[Collected data entries]
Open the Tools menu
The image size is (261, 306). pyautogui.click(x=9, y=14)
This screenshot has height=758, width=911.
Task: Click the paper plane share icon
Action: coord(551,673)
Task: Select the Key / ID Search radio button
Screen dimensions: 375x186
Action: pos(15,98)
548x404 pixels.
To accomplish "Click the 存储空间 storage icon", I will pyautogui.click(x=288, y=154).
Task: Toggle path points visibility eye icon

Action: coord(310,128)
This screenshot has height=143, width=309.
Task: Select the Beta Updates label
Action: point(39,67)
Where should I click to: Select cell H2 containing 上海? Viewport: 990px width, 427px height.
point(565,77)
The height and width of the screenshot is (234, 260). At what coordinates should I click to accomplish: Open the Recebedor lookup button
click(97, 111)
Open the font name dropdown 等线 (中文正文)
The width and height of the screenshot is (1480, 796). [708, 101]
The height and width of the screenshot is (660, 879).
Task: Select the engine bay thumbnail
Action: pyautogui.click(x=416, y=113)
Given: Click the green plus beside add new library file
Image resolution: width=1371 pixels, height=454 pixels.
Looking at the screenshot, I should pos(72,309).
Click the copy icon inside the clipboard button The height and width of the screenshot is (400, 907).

*PROBLEM DESCRIPTION*. Reply with the complete data above, every character as it stands.

*THE COMPLETED TASK*.
Open the Tools menu
The image size is (261, 306). pyautogui.click(x=9, y=14)
This screenshot has height=758, width=911.
Task: Click the paper plane share icon
Action: coord(551,673)
Task: Select the Key / ID Search radio button
Screen dimensions: 375x186
Action: pos(15,98)
548x404 pixels.
To accomplish "Click the 存储空间 storage icon", I will pyautogui.click(x=288, y=154).
Task: Toggle path points visibility eye icon

Action: coord(310,128)
This screenshot has height=143, width=309.
Task: Select the Beta Updates label
Action: point(39,67)
Where should I click to: Select cell H2 containing 上海? Viewport: 990px width, 427px height.
point(565,77)
The height and width of the screenshot is (234, 260). At what coordinates should I click to accomplish: Open the Recebedor lookup button
click(97, 111)
Open the font name dropdown 等线 (中文正文)
The width and height of the screenshot is (1480, 796). [708, 101]
The height and width of the screenshot is (660, 879).
Task: Select the engine bay thumbnail
Action: pyautogui.click(x=416, y=113)
Given: Click the green plus beside add new library file
Image resolution: width=1371 pixels, height=454 pixels.
Looking at the screenshot, I should pos(72,309).
Click the copy icon inside the clipboard button The height and width of the screenshot is (400, 907).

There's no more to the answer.